WHAT THE TASK ASKS - What is needed is an exact copy of the lines in the listing below, from the one with "Hiperglucemia infantil (33, 1520)" up to and including the one with "Europe (Français) (467, 12)", with no other lines.

GIVEN ENTRIES -
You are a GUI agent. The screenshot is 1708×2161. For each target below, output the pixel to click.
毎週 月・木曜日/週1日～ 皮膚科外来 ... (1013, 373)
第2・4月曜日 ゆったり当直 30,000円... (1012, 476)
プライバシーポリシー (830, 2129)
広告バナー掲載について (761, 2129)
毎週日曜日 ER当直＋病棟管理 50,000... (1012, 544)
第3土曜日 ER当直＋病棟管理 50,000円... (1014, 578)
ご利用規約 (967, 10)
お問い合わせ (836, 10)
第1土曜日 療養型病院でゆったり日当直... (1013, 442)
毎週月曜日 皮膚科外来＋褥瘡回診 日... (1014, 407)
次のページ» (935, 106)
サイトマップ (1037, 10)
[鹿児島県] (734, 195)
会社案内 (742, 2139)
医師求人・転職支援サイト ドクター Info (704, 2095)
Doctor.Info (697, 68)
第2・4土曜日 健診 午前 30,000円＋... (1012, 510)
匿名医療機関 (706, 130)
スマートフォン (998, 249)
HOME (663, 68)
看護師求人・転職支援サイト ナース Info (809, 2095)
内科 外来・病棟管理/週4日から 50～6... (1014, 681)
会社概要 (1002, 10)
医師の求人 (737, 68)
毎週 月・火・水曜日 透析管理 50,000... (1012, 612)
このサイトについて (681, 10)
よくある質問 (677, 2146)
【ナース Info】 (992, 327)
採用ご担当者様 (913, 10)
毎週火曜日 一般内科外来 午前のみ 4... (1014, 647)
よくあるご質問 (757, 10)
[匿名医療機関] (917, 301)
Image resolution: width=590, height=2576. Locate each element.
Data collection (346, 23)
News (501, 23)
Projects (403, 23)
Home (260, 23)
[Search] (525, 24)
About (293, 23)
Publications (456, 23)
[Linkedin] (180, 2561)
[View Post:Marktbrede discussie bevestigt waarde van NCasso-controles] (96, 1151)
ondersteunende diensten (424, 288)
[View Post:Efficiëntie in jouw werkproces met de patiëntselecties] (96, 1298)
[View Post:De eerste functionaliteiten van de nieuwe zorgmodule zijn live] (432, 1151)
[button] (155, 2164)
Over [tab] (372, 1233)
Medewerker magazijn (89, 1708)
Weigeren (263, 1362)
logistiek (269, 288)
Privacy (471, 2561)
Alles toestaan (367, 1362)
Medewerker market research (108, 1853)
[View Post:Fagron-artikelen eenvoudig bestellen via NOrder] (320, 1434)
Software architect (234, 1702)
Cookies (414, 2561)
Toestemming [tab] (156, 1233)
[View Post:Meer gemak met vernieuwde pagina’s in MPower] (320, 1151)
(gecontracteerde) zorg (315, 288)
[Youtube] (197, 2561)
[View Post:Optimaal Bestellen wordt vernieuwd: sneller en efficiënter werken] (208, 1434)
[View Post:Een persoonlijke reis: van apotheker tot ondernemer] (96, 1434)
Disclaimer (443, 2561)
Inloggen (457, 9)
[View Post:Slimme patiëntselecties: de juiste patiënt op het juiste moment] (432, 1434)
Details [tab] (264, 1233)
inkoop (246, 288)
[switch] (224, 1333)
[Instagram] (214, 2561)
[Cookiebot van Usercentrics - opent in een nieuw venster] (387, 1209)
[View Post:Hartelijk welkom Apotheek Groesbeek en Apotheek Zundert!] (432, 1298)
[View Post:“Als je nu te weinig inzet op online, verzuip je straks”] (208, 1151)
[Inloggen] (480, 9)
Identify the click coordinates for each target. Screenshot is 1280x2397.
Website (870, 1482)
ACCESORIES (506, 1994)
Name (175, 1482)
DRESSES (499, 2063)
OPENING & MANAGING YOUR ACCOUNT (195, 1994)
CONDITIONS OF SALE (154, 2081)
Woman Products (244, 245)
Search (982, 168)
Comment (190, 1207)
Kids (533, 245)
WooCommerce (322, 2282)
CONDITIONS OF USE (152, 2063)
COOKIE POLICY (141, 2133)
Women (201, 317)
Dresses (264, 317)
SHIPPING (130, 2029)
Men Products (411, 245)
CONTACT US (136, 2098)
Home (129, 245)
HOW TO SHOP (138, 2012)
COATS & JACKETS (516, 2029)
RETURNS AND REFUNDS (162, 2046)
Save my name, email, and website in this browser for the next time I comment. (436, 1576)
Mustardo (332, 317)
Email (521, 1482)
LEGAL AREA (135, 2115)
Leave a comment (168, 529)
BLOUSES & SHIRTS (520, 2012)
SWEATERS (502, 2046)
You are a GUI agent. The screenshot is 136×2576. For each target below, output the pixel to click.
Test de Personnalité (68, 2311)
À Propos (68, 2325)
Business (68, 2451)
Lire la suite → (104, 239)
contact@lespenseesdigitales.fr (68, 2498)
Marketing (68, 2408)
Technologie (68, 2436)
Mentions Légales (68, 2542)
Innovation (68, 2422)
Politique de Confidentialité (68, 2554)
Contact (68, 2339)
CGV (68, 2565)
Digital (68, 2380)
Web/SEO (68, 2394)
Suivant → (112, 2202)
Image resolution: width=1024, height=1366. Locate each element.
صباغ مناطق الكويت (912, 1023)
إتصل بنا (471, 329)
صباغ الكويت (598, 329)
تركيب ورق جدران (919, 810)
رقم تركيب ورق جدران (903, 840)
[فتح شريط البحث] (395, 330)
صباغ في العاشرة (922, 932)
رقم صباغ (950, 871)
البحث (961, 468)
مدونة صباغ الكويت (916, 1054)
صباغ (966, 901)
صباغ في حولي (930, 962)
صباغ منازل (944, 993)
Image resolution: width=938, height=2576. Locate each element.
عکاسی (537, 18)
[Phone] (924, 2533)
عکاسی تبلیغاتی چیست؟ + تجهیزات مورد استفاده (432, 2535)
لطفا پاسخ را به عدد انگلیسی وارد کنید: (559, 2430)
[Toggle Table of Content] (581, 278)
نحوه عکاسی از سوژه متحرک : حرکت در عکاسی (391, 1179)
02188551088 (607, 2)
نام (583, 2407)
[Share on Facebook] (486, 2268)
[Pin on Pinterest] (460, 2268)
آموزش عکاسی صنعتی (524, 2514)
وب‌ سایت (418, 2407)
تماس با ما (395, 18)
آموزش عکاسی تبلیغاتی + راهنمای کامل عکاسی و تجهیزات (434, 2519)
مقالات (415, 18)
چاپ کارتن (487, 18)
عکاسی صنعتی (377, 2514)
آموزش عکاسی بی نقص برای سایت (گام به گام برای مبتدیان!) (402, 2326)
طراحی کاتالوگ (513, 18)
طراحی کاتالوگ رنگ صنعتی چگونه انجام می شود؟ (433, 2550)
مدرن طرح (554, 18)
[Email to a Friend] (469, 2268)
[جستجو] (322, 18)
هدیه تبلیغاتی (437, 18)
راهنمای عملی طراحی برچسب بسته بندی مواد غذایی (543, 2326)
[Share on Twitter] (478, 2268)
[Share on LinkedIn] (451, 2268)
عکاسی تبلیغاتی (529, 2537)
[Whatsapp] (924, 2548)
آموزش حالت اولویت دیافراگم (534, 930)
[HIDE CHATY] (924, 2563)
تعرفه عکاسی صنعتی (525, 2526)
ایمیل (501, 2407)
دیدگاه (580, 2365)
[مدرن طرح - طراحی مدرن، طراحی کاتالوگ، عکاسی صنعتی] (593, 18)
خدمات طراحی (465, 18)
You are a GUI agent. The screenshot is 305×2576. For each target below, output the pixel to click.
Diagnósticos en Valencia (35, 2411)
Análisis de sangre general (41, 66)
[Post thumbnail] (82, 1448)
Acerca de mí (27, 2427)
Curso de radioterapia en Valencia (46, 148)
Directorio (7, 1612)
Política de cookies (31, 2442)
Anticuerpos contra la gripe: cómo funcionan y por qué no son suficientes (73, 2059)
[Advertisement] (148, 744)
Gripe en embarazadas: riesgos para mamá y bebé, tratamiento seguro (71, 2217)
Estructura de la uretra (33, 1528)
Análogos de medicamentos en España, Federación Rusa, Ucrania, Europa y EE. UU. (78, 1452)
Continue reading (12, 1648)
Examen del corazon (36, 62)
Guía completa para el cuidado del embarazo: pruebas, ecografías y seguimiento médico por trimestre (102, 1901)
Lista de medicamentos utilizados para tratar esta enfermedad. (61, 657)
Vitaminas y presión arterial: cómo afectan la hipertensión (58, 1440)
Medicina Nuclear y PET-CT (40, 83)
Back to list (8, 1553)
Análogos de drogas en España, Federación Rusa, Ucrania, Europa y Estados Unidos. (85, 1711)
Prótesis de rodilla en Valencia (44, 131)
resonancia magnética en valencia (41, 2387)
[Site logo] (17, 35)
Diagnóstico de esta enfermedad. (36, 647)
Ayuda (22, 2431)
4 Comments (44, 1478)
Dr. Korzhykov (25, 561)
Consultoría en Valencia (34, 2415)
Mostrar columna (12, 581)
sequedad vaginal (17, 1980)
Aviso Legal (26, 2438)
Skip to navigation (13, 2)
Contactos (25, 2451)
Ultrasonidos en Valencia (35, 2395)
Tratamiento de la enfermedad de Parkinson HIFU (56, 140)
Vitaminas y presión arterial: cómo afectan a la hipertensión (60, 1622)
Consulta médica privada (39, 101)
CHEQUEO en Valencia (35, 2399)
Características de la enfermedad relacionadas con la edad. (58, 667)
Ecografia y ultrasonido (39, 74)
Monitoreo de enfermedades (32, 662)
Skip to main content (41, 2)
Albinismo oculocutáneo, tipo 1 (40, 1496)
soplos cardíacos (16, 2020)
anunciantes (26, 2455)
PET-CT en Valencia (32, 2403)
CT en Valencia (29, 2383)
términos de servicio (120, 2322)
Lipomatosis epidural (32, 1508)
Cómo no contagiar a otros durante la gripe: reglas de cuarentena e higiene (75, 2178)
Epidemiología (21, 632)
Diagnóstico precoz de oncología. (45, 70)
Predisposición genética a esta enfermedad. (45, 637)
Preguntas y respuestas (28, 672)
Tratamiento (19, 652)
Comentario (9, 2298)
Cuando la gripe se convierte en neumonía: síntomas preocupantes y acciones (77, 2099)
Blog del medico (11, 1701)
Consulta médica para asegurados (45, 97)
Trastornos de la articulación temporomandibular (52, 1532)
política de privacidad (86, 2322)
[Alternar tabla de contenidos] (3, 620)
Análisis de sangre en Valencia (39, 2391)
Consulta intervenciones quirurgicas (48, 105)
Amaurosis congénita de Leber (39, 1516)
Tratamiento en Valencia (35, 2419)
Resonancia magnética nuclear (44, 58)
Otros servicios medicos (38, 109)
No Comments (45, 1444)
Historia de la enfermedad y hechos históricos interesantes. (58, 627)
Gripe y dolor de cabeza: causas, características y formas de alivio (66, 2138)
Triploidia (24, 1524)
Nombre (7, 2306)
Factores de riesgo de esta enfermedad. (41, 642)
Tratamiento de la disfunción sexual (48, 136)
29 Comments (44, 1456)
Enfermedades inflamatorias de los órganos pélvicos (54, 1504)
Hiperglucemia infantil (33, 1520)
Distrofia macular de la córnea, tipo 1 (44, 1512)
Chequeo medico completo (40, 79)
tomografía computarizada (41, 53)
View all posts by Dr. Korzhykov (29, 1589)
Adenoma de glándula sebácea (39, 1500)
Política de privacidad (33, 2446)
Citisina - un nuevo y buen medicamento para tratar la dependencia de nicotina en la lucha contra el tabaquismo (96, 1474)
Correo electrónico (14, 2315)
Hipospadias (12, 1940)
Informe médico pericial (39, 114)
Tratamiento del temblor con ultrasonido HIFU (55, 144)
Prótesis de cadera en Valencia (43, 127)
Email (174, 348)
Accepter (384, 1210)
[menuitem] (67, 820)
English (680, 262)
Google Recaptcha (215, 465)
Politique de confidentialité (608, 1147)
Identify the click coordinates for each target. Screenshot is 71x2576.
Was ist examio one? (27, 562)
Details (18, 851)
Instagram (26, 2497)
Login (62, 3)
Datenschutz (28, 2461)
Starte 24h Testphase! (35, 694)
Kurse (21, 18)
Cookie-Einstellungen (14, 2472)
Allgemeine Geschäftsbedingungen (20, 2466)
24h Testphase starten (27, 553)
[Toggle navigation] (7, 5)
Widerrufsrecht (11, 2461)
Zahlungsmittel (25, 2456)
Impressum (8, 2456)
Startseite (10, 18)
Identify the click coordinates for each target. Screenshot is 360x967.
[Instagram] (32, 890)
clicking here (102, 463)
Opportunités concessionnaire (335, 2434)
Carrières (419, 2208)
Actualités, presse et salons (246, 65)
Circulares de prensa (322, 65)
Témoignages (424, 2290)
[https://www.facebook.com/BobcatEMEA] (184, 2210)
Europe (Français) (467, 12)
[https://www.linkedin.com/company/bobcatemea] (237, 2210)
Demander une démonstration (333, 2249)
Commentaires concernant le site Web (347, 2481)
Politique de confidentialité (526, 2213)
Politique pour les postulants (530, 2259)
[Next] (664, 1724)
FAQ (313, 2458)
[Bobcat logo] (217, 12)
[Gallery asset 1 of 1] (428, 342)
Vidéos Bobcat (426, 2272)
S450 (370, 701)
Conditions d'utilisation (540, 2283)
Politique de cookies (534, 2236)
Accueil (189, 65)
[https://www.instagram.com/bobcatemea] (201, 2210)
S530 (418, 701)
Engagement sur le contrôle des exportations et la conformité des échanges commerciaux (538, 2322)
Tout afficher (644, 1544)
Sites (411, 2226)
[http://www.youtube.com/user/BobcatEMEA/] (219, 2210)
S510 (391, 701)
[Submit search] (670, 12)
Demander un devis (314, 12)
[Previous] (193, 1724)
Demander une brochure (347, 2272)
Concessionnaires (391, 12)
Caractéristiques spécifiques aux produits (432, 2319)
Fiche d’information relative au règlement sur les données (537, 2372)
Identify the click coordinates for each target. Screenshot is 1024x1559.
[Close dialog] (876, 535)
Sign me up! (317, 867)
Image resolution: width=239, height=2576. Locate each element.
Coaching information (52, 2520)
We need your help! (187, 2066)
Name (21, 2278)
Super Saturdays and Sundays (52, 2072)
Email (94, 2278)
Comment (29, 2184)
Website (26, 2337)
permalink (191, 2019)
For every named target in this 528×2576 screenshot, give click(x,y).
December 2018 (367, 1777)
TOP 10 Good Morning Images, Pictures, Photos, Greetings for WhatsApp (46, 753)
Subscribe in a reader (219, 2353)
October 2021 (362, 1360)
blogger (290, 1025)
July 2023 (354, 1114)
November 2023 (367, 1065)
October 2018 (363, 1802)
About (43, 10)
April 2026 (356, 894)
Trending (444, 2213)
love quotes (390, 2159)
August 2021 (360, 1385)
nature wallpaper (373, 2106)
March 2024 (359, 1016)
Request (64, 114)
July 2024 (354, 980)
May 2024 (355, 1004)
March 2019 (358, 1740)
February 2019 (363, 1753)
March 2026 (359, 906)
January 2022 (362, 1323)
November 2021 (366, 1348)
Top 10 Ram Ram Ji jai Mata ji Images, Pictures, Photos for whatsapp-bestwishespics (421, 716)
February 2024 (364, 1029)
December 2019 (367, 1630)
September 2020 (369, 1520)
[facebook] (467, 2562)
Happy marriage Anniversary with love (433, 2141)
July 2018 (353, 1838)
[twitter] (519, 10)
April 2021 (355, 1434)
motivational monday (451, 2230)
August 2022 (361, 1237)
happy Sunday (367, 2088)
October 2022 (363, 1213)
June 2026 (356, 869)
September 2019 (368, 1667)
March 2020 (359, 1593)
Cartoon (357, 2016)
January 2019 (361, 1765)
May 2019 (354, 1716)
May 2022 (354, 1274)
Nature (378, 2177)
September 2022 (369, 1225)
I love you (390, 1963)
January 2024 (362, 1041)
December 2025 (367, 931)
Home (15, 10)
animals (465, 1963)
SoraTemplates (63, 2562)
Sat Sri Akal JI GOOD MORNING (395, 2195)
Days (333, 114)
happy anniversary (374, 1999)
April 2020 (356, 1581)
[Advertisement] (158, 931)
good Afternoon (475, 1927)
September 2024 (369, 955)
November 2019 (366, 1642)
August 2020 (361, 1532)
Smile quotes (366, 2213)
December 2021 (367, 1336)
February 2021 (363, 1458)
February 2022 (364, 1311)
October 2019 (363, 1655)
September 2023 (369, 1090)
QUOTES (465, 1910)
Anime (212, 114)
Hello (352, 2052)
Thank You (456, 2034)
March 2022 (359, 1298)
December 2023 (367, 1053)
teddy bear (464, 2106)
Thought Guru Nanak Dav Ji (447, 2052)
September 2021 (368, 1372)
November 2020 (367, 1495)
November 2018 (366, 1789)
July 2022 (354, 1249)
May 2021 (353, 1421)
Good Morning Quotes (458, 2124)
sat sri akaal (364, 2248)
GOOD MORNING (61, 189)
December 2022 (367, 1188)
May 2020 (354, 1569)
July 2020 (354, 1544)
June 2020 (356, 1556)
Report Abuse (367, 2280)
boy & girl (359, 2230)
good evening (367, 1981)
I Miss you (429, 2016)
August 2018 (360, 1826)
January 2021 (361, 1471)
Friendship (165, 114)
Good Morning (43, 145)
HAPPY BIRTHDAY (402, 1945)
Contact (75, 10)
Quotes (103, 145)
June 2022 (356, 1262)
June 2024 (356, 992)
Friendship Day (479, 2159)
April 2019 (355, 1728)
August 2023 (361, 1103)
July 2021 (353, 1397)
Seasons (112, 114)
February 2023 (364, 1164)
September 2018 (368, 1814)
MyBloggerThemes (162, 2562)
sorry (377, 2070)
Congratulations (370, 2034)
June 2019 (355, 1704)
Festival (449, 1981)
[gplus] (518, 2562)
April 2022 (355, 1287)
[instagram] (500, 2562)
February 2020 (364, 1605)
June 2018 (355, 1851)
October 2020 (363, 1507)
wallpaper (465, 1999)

FINISHED EXERCISE -
Hiperglucemia infantil (33, 1520)
Distrofia macular de la córnea, tipo 1 (44, 1512)
Chequeo medico completo (40, 79)
tomografía computarizada (41, 53)
View all posts by Dr. Korzhykov (29, 1589)
Adenoma de glándula sebácea (39, 1500)
Política de privacidad (33, 2446)
Citisina - un nuevo y buen medicamento para tratar la dependencia de nicotina en la lucha contra el tabaquismo (96, 1474)
Correo electrónico (14, 2315)
Hipospadias (12, 1940)
Informe médico pericial (39, 114)
Tratamiento del temblor con ultrasonido HIFU (55, 144)
Prótesis de cadera en Valencia (43, 127)
Email (174, 348)
Accepter (384, 1210)
[menuitem] (67, 820)
English (680, 262)
Google Recaptcha (215, 465)
Politique de confidentialité (608, 1147)
Identify the click coordinates for each target. Screenshot is 71x2576.
Was ist examio one? (27, 562)
Details (18, 851)
Instagram (26, 2497)
Login (62, 3)
Datenschutz (28, 2461)
Starte 24h Testphase! (35, 694)
Kurse (21, 18)
Cookie-Einstellungen (14, 2472)
Allgemeine Geschäftsbedingungen (20, 2466)
24h Testphase starten (27, 553)
[Toggle navigation] (7, 5)
Widerrufsrecht (11, 2461)
Zahlungsmittel (25, 2456)
Impressum (8, 2456)
Startseite (10, 18)
Identify the click coordinates for each target. Screenshot is 360x967.
[Instagram] (32, 890)
clicking here (102, 463)
Opportunités concessionnaire (335, 2434)
Carrières (419, 2208)
Actualités, presse et salons (246, 65)
Circulares de prensa (322, 65)
Témoignages (424, 2290)
[https://www.facebook.com/BobcatEMEA] (184, 2210)
Europe (Français) (467, 12)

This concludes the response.